- Extract:

Segment Open

3.0points timing.PNG
 

alldodge

Moderator
Staff member
Joined
Mar 8, 2009
Messages
43,398
Yes, you should have MR43T plugs, the LTS are longer and puts the spark to deep into the chamber. Plugs carboning up is from to much fuel or oil
 

Sascwatch

Seaman
Joined
Mar 18, 2012
Messages
53
Thanks for the info guys. I will swap the plugs tonight and double check the timing. I also forgot to add that the plugs were carboned up after running the boat on muffs for about a half hour. The motor in question has the TKS style carb and runs really rich for the first several minutes until the enrichment gets shut off. I removed and tested the TKS system and it heats up fine and extends the rod after a few minutes. Inside the carb looks good.
 

alldodge

Moderator
Staff member
Joined
Mar 8, 2009
Messages
43,398
going by the 1991 motor or 1988 head

motor in question has the TKS style carb

The TKS does provide more fuel and appears to be working, but reading plugs with out running on muffs is not a good read

Not sure if 8 BTDC would be correct, or 1 BTDC. The points and DDIS used 8 and EST used 1 BTDC. You have petronics so compare the pet curve with the one posted by achris

Don't see your issue as preigintion, more to much fuel from the carb, and what did the TKS carb come off of?
 

Sascwatch

Seaman
Joined
Mar 18, 2012
Messages
53
I’m not sure to be honest, with all 5 engine swaps they have carried over the carb, distributor, alternator, starter and power steering pump. I will look for a part number on the carb so I can figure out which year it is.

I swapped the plugs over over to the new MR43T and sprayed a can of mercury carbon cleaner through the motor. The whole driveway is black and it’s seems to run and idle smoother now. The real test will be tomorrow once we put it under a load.
 

Sascwatch

Seaman
Joined
Mar 18, 2012
Messages
53
So we made it about a mile today without issue then the motor started knocking again, but nowhere near as bad as before. We throttled back and all was well, on the ride back in it was about the same. A mile or so at 3000 rpm and the knocking returned.

Its looking like a fuel starvation issue to me now so we’ve ordered a new fuel pump and a rebuild kit for the carb.
 

Rick Stephens

Admiral
Joined
Aug 13, 2013
Messages
6,118
I’m not sure to be honest, with all 5 engine swaps they have carried over the carb, distributor, alternator, starter and power steering pump. I will look for a part number on the carb so I can figure out which year it is..

When you say carried over, do you mean using the same carburetor and ignition system? Only change being swapping to Pertronix? I'll tell you what, if that is so, it was asking for repeat. The marina is insane to do the same thing over and over. Get rid of the TKS carb and put a Mercarb matching the other engine.

Just my very humble opinion. But FIVE motors? Really?

Rick
 

achris

More fish than mountain goat
Joined
May 19, 2004
Messages
27,468
...We took the boat to a licensed Merc mechanic and he upgraded the motor to a Pertronix electronic ignition ...

Was this upgrade a simple module to replace the points, or a whole new distributor?

Chris..........
 

Sascwatch

Seaman
Joined
Mar 18, 2012
Messages
53
The marina that we purchased the boat from replaced the block/head 5 times and used the same carb, distributor starter, fuel pump and alternator on each swap. After the 5th blown gasket they accused my dad of advancing the timing on each rebuilt motor so he could troll with one of the main motors even tho he has a brand new 9.9 kicker on the swim platform.

Segment Closed

- Instruction A: In the boat engine thread, which spark plugs does alldodge say should be used?
- Instruction B: Copy out the passage of the boat engine thread that begins at the words "More fish than" and stop after the words "Chris..........".
- Instruction C: For each statement, say whether it agrees with the boat engine thread, and quote the words that decide it: (i) the marina replaced the block/head five times; (ii) after the plug swap, the boat ran several miles at 3000 rpm without any knocking; (iii) a new fuel pump and a carb rebuild kit were ordered.
You won't need the listing.

- Listed entries:
Segment Open

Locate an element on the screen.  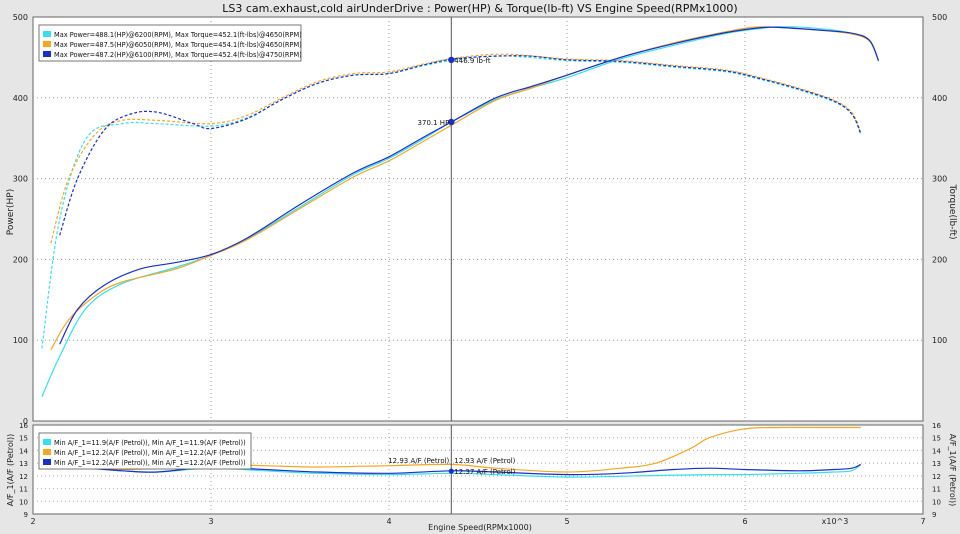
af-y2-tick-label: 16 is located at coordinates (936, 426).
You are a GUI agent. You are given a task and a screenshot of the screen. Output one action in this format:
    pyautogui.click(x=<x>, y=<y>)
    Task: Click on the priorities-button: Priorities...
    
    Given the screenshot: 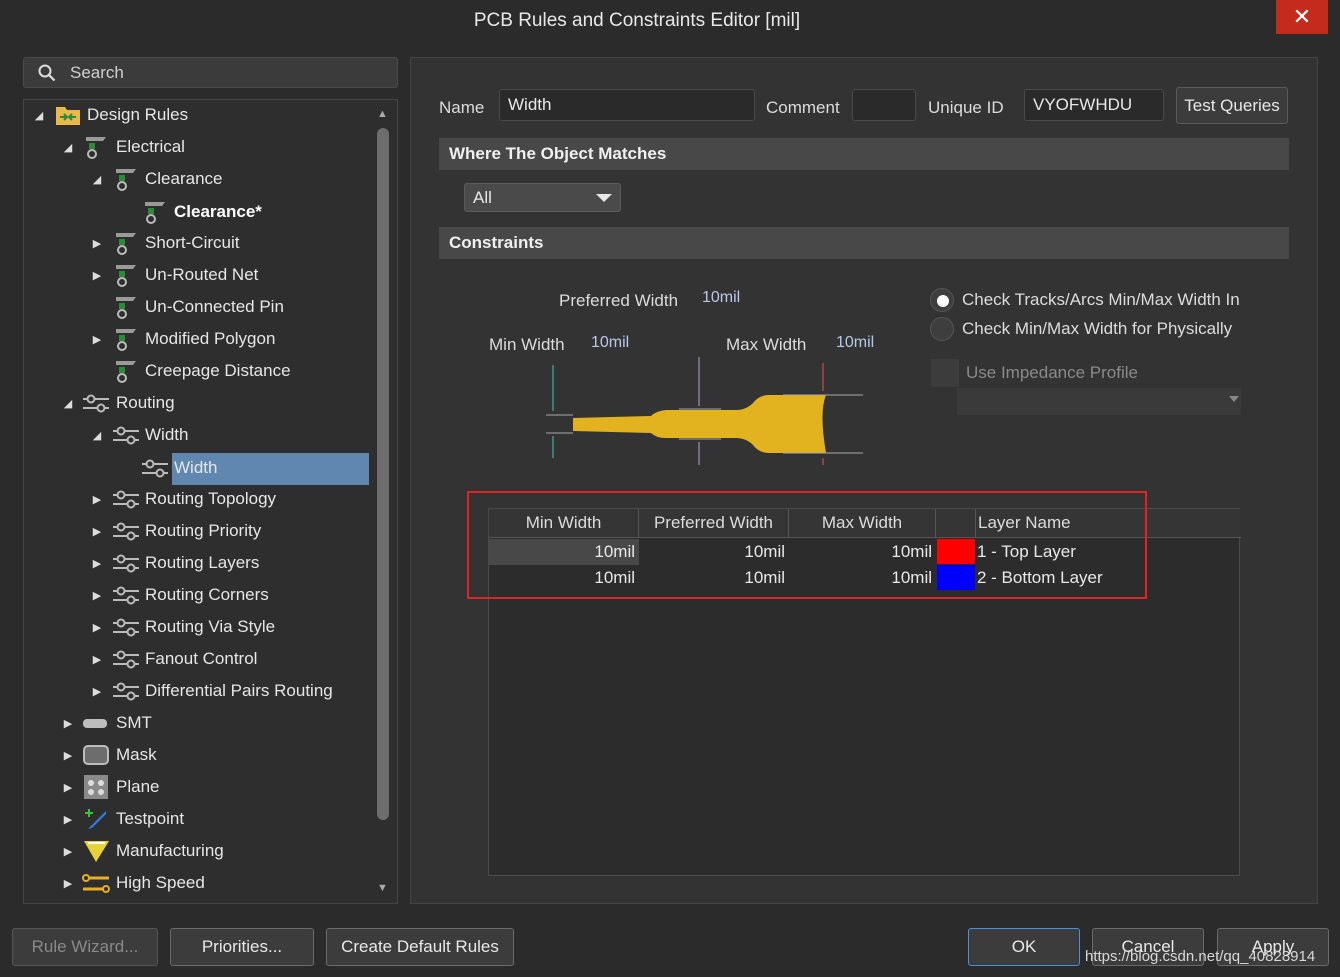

Segment Closed
Segment Open

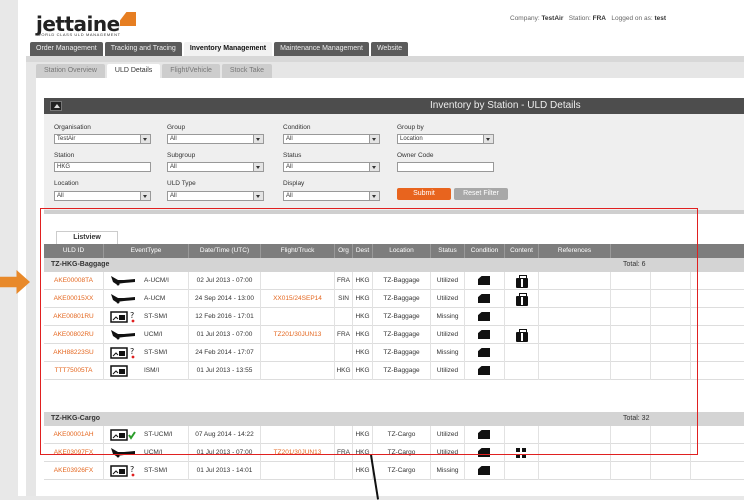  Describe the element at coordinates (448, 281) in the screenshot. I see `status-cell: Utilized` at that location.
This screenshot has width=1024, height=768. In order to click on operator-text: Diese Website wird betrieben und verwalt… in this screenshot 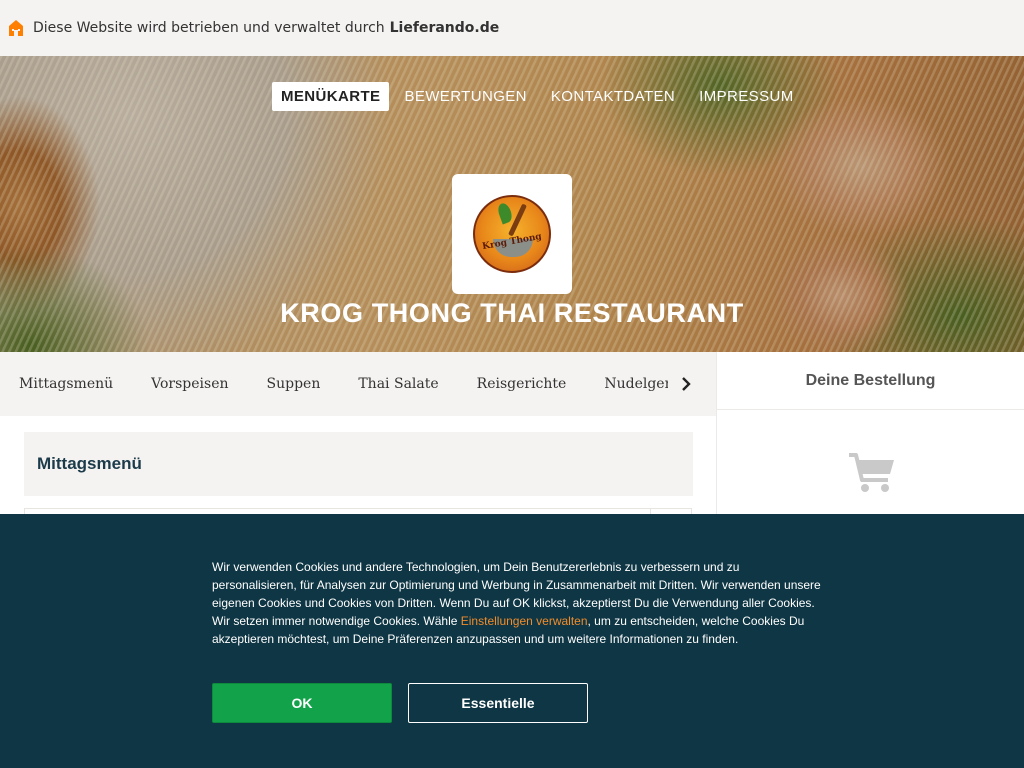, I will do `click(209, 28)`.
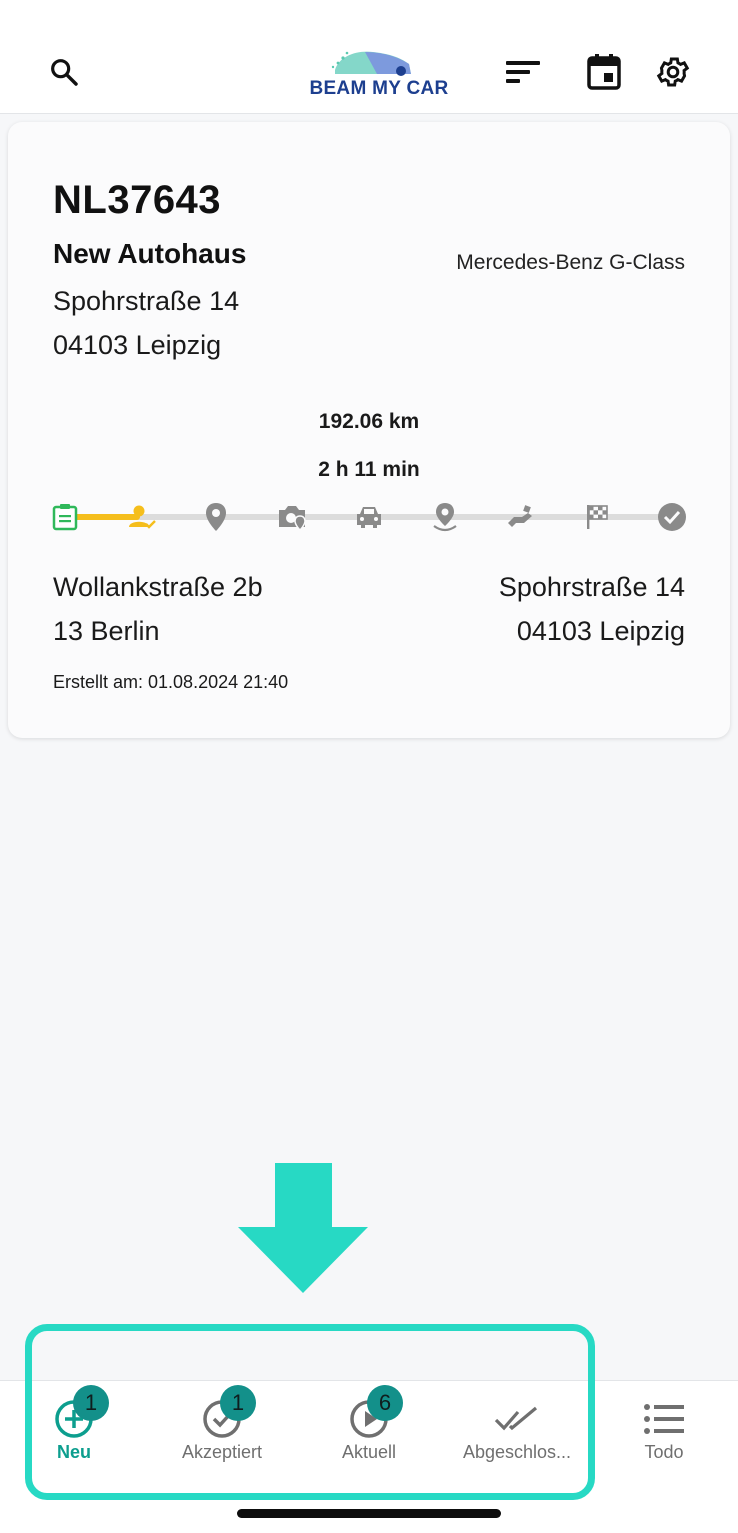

Segment Closed

- Final answer A: MR43T plugs.

- Final answer B:
More fish than mountain goat
Joined
May 19, 2004
Messages
27,468
...We took the boat to a licensed Merc mechanic and he upgraded the motor to a Pertronix electronic ignition ...

Was this upgrade a simple module to replace the points, or a whole new distributor?

Chris..........

- Final answer C:
(i) Yes: "replaced the block/head 5 times"
(ii) No: "A mile or so at 3000 rpm and the knocking returned."
(iii) Yes: "we’ve ordered a new fuel pump and a rebuild kit for the carb"